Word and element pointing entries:
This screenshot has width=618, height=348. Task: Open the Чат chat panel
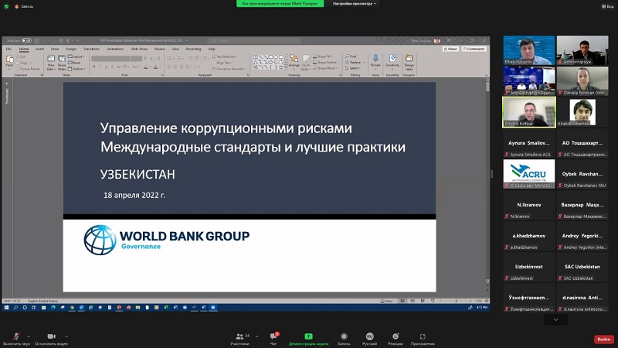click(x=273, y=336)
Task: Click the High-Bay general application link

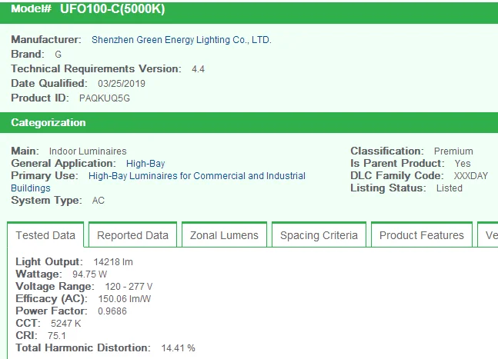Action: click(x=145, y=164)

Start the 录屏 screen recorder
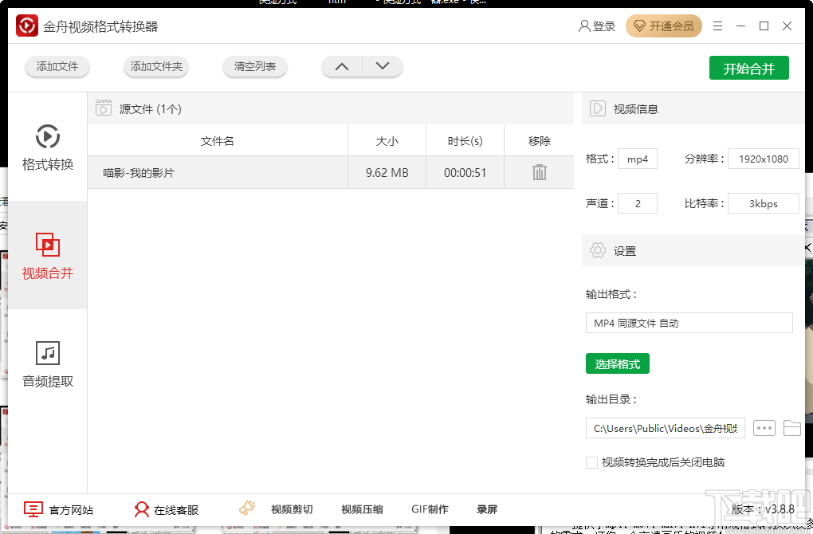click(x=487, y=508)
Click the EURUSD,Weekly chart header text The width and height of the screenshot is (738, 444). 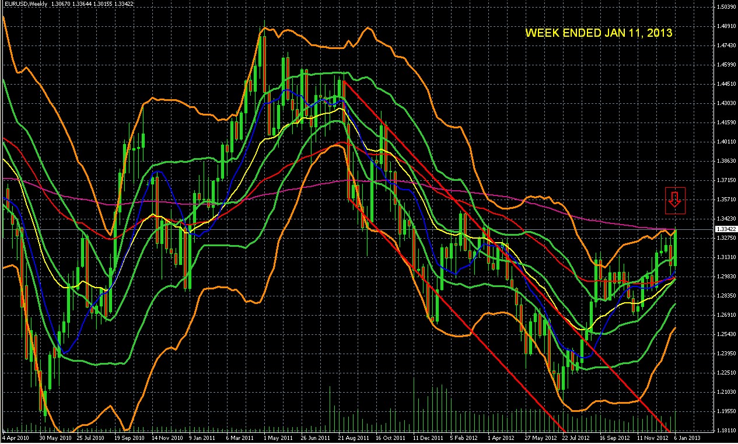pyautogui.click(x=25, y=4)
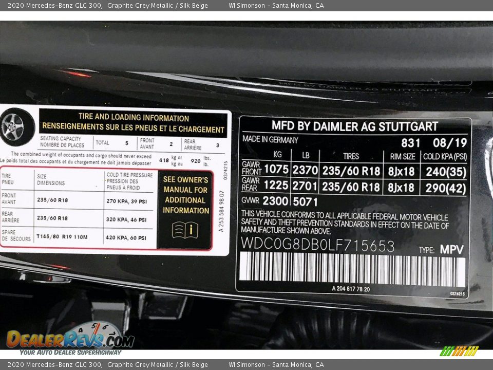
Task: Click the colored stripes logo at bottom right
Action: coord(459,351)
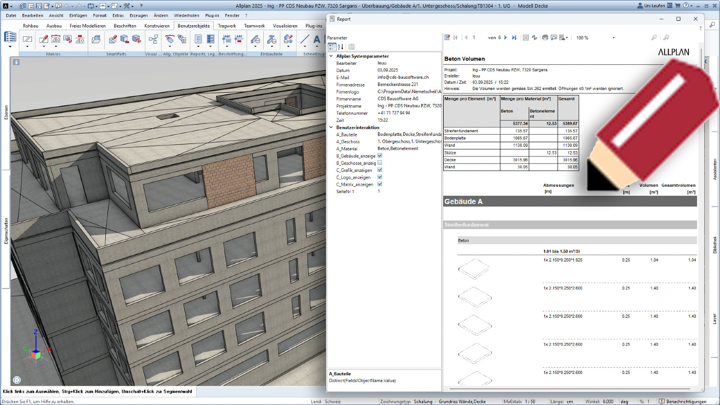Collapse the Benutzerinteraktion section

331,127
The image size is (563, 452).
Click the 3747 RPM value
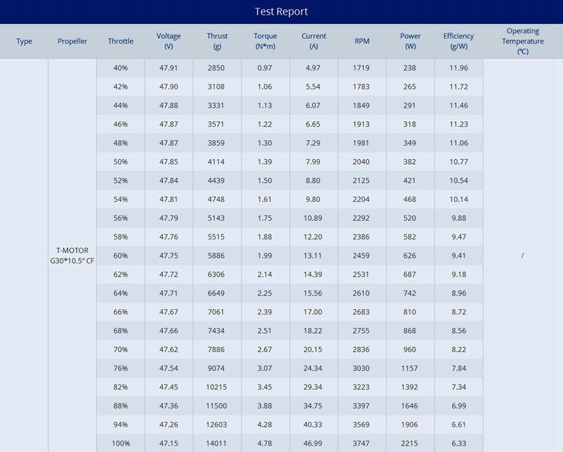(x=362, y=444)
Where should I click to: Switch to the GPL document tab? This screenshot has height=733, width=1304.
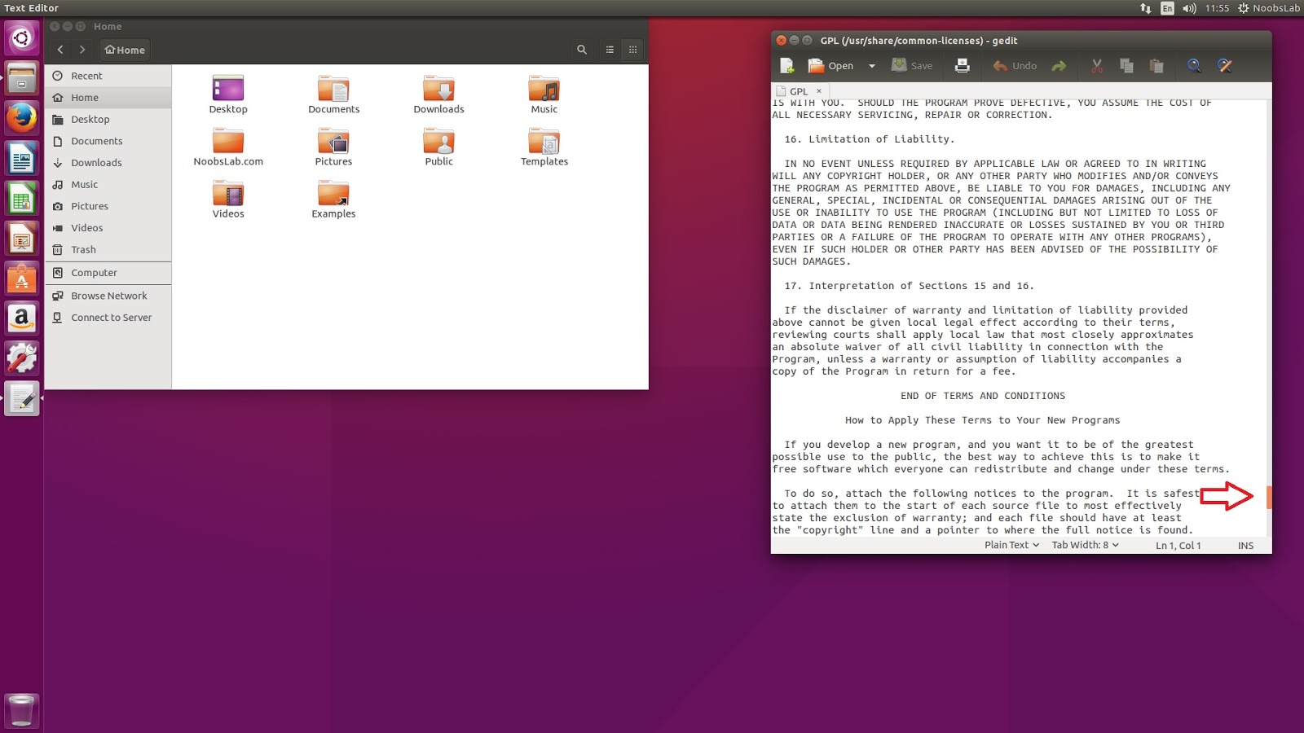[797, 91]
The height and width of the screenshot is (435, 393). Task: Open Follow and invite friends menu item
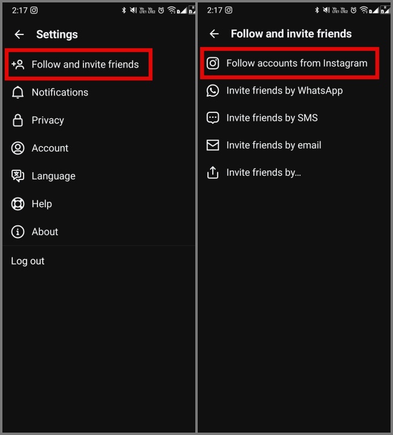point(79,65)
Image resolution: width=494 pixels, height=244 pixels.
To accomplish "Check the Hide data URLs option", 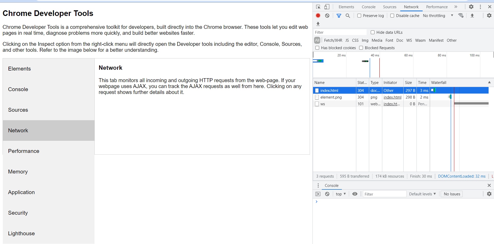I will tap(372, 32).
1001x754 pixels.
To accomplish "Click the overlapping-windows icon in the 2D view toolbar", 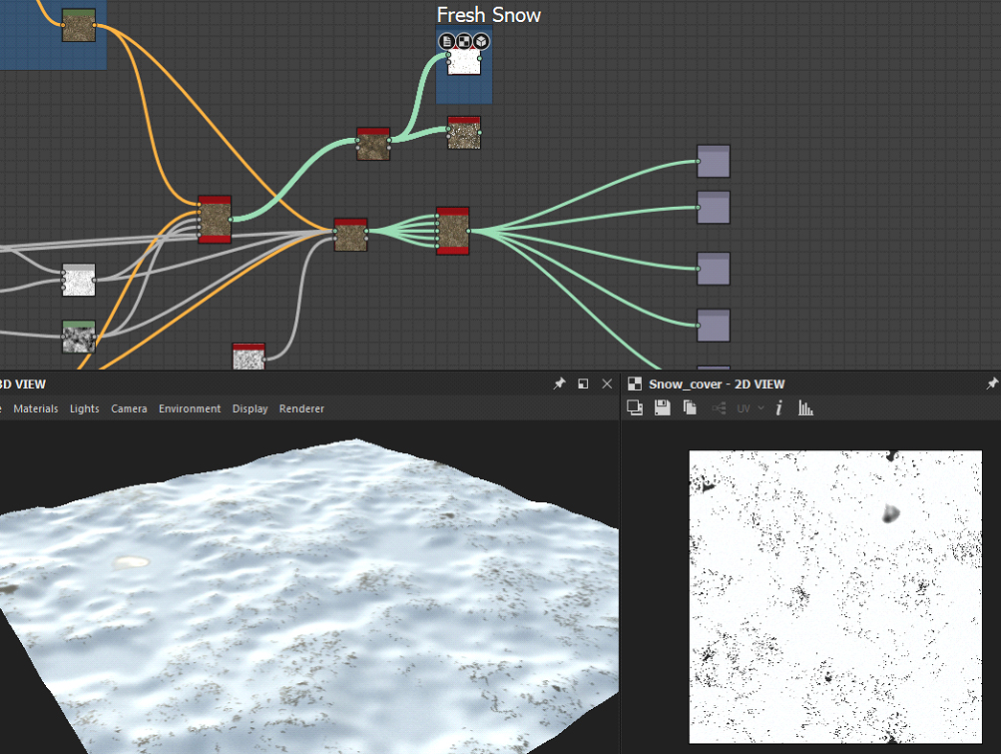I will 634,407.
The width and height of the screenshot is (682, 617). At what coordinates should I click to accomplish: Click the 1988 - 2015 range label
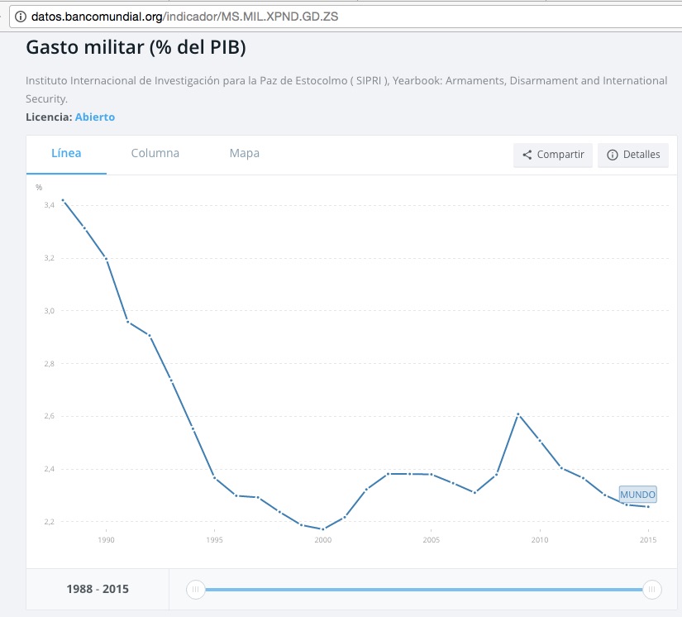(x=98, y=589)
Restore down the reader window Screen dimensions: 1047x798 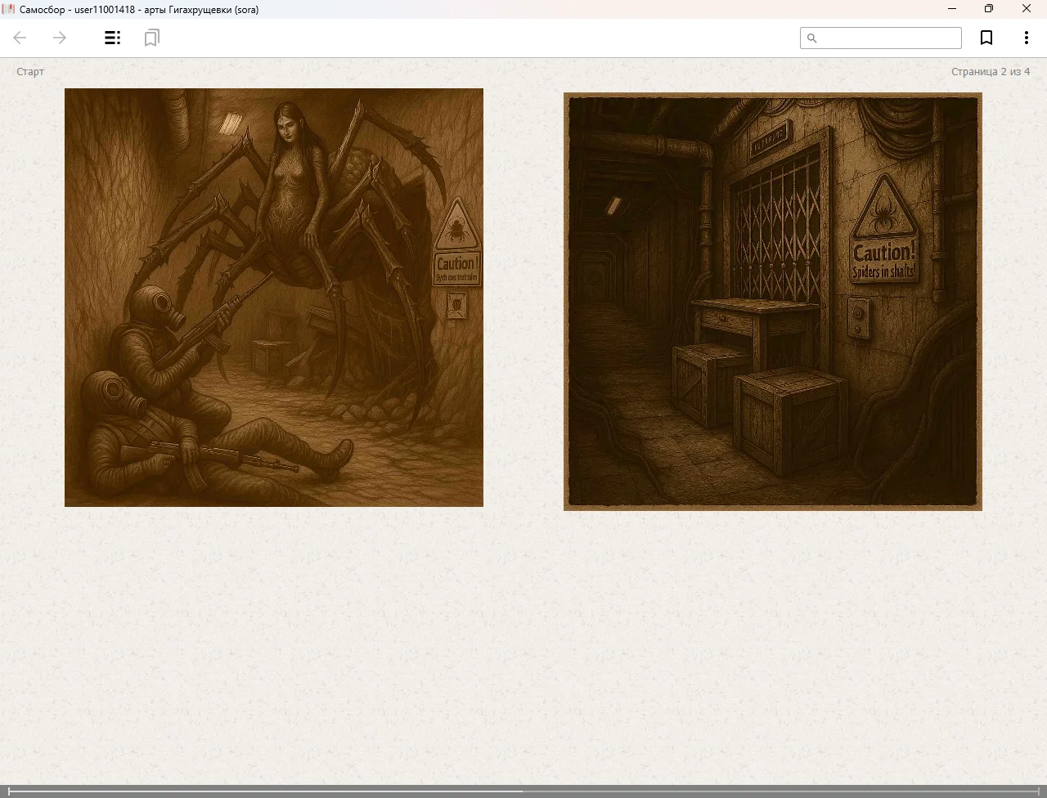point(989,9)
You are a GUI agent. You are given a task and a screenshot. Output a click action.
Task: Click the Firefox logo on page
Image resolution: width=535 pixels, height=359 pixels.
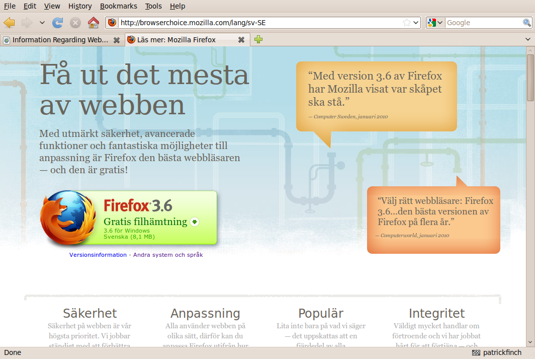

# What you have to do
Could you give the stretch from the start of the items through the line containing "click(x=487, y=508)", that line included, as a JSON list of strings with one string per line, skipping blank lines and leaving the pictures out?

# Solution for this task
[
  "This screenshot has width=618, height=348. Task: Open the Чат chat panel",
  "click(x=273, y=336)",
  "Task: Click the High-Bay general application link",
  "Action: click(x=145, y=164)",
  "Start the 录屏 screen recorder",
  "click(x=487, y=508)"
]